I think we're still a ways away from startups being able to replace entire teams of people... Well, it's in the years I think for sure we don't know how many years.View on YouTube
Evidence through late 2025 indicates that startups have not, in general, been able to fully and reliably replace entire functional teams (sales, marketing, engineering) with autonomous AI systems, and that such capability remains years away, consistent with Sacks’s April 2023 prediction.
Key points:
-
AI agents still struggle with real jobs. A 2025 benchmark from the Center for AI Safety and Scale AI tested frontier agents on 240 real freelance projects (software, design, etc.). Even the best agent automated only about 1–2.5% of the economic value, with frequent failures on complex, long-running tasks—hardly a drop‑in replacement for full human teams. (techbrew.com)
-
Industry surveys show low adoption of fully autonomous agents. Gartner-related reporting in 2025 finds that only ~15% of IT leaders are even exploring fully autonomous agents; most organizations prefer supervised or “copilot” style AI, and only a small minority expect AI to replace human workers outright in the next 2–4 years. (techradar.com) This indicates that, even 2+ years after April 2023, most firms cannot or will not run whole functions purely with AI.
-
Leaders in AI infrastructure say full automation is very hard.
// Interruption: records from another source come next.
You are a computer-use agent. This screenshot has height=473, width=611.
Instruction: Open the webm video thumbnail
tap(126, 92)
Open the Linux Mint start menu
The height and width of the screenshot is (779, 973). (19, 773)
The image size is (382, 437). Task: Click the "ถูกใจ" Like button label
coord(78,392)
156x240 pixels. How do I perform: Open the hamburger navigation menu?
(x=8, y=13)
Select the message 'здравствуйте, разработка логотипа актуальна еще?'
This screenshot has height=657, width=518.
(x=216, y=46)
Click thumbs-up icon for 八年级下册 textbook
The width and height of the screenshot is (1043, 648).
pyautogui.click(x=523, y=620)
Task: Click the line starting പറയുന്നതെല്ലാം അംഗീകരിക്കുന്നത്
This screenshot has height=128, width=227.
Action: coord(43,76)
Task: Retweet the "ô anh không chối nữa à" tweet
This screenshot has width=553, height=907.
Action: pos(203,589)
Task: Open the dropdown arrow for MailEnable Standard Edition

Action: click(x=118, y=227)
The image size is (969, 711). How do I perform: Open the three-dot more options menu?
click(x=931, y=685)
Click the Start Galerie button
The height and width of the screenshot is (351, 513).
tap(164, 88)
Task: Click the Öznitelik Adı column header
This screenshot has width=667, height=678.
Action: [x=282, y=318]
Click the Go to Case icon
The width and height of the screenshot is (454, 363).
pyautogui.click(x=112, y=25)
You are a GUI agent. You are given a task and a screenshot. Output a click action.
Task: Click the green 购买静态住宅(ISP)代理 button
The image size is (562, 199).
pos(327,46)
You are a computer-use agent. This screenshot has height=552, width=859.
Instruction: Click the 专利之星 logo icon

Databricks CEO Ali Ghodsi emphasizes that people underestimate how difficult it is to completely automate tasks; human oversight is still required even where AI agents are used for customer service and HR workflows. (businessinsider.com) OpenAI cofounder Andrej Karpathy likewise argued in 2025 that current agents are not yet effective and may take around a decade to truly work as hoped. (businessinsider.com) These are strong validations of Sacks’s view that team‑level replacement was not just “months” away.
-
Where AI does “replace a team,” it is narrow and recent, not a broad 2023 reality. Blog‑style case studies in mid‑2025 describe a company that “replaced an entire sales team with 12 AI agents,” but this is: (a) a single, highly specific sales function; (b) reported more than two years after Sacks spoke; and (c) still framed around automating repetitive pipeline work rather than running the whole company independently. (agilegrowthlabs.com) This timing aligns with his “years, not months” claim rather than contradicting it.
-
‘AI‑only startups’ exist, but only as very small, tool‑stack businesses and again appear years later. A 2025 article describes an “AI‑only startup” with no employees where a solo founder uses tools like ChatGPT, AutoGPT, Midjourney, Zapier, etc., for product, marketing, support, and analytics. (medium.com) These are micro‑businesses operated by a founder orchestrating tools—not credible evidence that, by late 2023, typical startups could drop entire sales/marketing/engineering teams and hand them over to fully autonomous AI.
-
Enterprise and analyst consensus still emphasizes hybrid human–AI teams. Multiple 2024–2025 analyses of agentic AI stress that agents will automate parts of jobs and routine decisions, but not remove humans from the loop in the near term; many agentic AI projects are being canceled or overhyped (“agent washing”), underscoring how far reality lags the marketing. (reuters.com)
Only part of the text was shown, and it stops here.